Accogliendo l’invito dell’Associazione Nazionale Musei Scientifici – ANMS e dell’Università di Pavia che hanno scelto come tema del 32° congresso nazionale ANMS “Diversità come identità. Culture, pubblici e patrimoni nei musei scientifici”, come Museo di Strumentaria medica abbiamo pensato di proporre un tema legato alla malattia, o meglio ad alcune patologie che ci rendono ‘diversi’ agli occhi degli altri. Il tema, che è tra quelli
che caratterizzando le attività di ricerca e di comunicazione del Museo, ci permette a nche di riflettere sulla funzione che simili realtà museali possono avere nella Medical Education.
Nella storia dell’umanità la malattia è stata spesso utilizzata come metafora per dar forza alle posizioni e ai valori di volta in volta assunti dal gruppo sociale dominante al fine di allontanare quanti non fossero
allineati a tali principi. Per certi versi è come se la malattia determini una nuova ‘identità’ del malato che lo rende ‘diverso’ per la sua stessa società, causando emarginazione e isolamento. Pur trattandosi di una componente universale dell’esperienza umana, la malattia infatti può essere compresa pienamente facendo riferimento non solo alle caratteristiche biomediche ma anche alla storia e alla cultura del paziente e al contesto nel quale vive.

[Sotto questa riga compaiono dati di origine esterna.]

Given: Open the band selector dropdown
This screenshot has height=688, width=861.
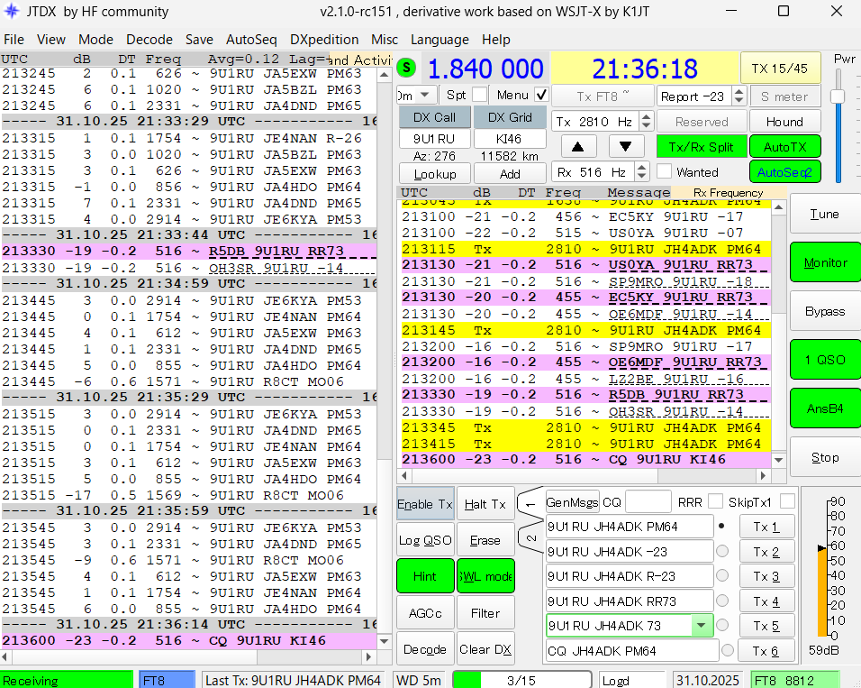Looking at the screenshot, I should click(425, 95).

Sulla base di questa premessa il Museo di Strumentaria medica dell’Università di Siena, in stretto rapporto con l’insegnamento di Storia della Medicina, ha realizzato – ma il progetto è in continua espansione – una serie di percorsi espositivi cui corrispondono percorsi didattici e divulgativi dedicati a patologie per le quali il modo
in cui la società percepisce e recepisce la malattia di un individuo (sickness) assume una rilevanza importante. Una camicia di forza è l’oggetto simbolo che introduce il visitatore/utente del museo nel percorso sulla malattia della mente. Con altri oggetti, strumenti, arredi e cartelle cliniche che provengono dal manicomio senese di San Niccolò è però portatrice di storie che raccontano non solo la malattia ma anche lo stigma che l’accompagna. Il museo diviene così luogo di incontro per elaborare identità, trasmettere la memoria, discutere sulle problematiche sociali che caratterizzano la malattia; un luogo di confronto e di formazione formale e
informale. Diviene inoltre uno strumento particolarmente interessante nella Medical Education che pone un focus importante sul rapporto con il paziente in un’ottica di Medical Humanities.
Un oggetto diverso, l’apparecchio per pneumotorace artificiale Forlanini, mostra invece come le sovrastrutture che caratterizzano la tubercolosi hanno determinato in questo caso una lettura diametralmente opposta, che deriva dalla poesia e dall’opera ottocentesca, dimenticando talora quanto terribile sia stata e continui
ad essere questa malattia. In tal senso la collaborazione tra le Università di Siena e Genova è stata assolutamente proficua, dati anche i rapporti che il dottor Mariano Martini, collaboratore esterno del Museo,
ha con l’Associazione Stop TB Italia, della quale è referente per la Regione Liguria. Tale collaborazione sta inoltre producendo una serie di percorsi espositivi/didattici/divulgativi dedicati alle malattie sessualmente trasmesse, in particolare all’HIV. Prendendo spunto da una collezione di manifesti del Ministero della Sanità della fine del XX secolo, di proprietà dell’Ateneo di Genova, vengono affrontate questioni relative alla possibilità che modalità comunicative rivolte solo a specifici ‘gruppi a rischio’ possano determinare situazioni assai pericolose e dannose per l’intera società. In quest’ottica, il museo si conferma come un laboratorio di cittadinanza attiva nel campo della salute e in particolare del benessere di quanti combattono la propria battaglia nei confronti di malattie che sono accompagnate dallo stigma.